*Document segment*:
* * *
The Efficiency of Flipboard

flipboard logoWhen I got my first iPad, the third iteration and first model sporting a high-resolution “Retina” display, there was an app I was really psyched to install: Flipboard. Flipboard is a highly customizable news aggregator, or “newsreading” app, that has become an indispensable part of my daily news gathering, reading, and social media consumption. This media aggregator can also be leveraged for targeted research (which I commonly do for my consumer tech books). Flipboard is the pinnacle “go to” app for tens of millions of mobile technology consumers. I’m obviously a big fan.

Flipboard is one of those great apps/media services that is not only super-easy to configure and use, but could even become a part of your obsessive daily regiment of screen tapping. With more than 100 million users, it’s one of the most popular news aggregators to land on a smartphone or tablet (you can now also access it from its website). You can connect your Twitter, Instagram, Google+, and Facebook feeds to the service, keeping you uber up-to-date and embracing the one-stop shopping philosophy and efficiency that top-shelf news aggregators so capably deliver.
* * *
*Given data*:

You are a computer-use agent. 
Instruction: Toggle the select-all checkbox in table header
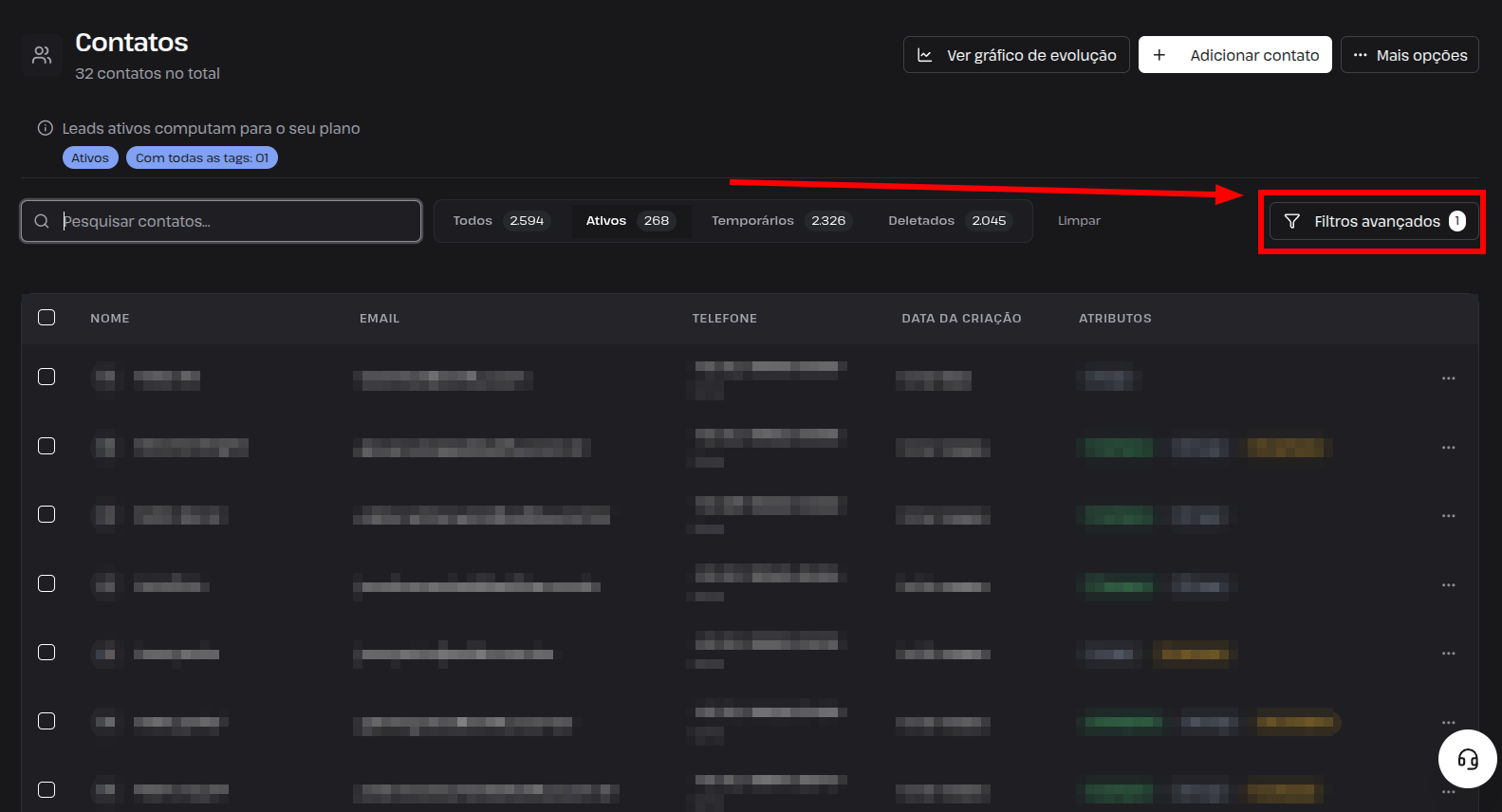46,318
* * *
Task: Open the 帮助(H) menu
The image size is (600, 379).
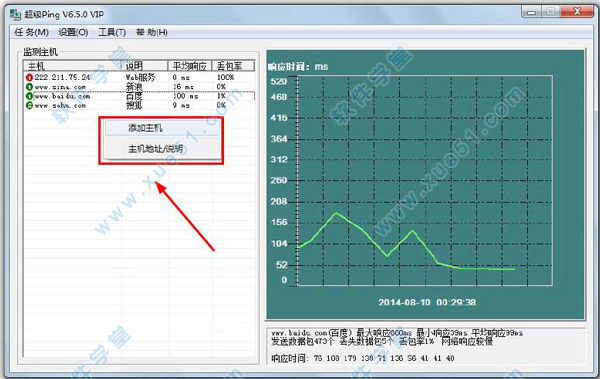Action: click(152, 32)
* * *
*Written problem A*: Retype the Flipboard piece word for word, starting with "flipboard logoWhen I" and going on through "obviously a big fan.".
*Written problem B*:
Answer these questions from the Flipboard piece:
(i) Which iPad was the writer's first?
(ii) How many users does Flipboard have?
(iii) Which feeds can be connected to the service?

*Full answer A*:
flipboard logoWhen I got my first iPad, the third iteration and first model sporting a high-resolution “Retina” display, there was an app I was really psyched to install: Flipboard. Flipboard is a highly customizable news aggregator, or “newsreading” app, that has become an indispensable part of my daily news gathering, reading, and social media consumption. This media aggregator can also be leveraged for targeted research (which I commonly do for my consumer tech books). Flipboard is the pinnacle “go to” app for tens of millions of mobile technology consumers. I’m obviously a big fan.

*Full answer B*:
(i) The third iteration, the first model with a high-resolution "Retina" display.
(ii) More than 100 million.
(iii) Twitter, Instagram, Google+, and Facebook.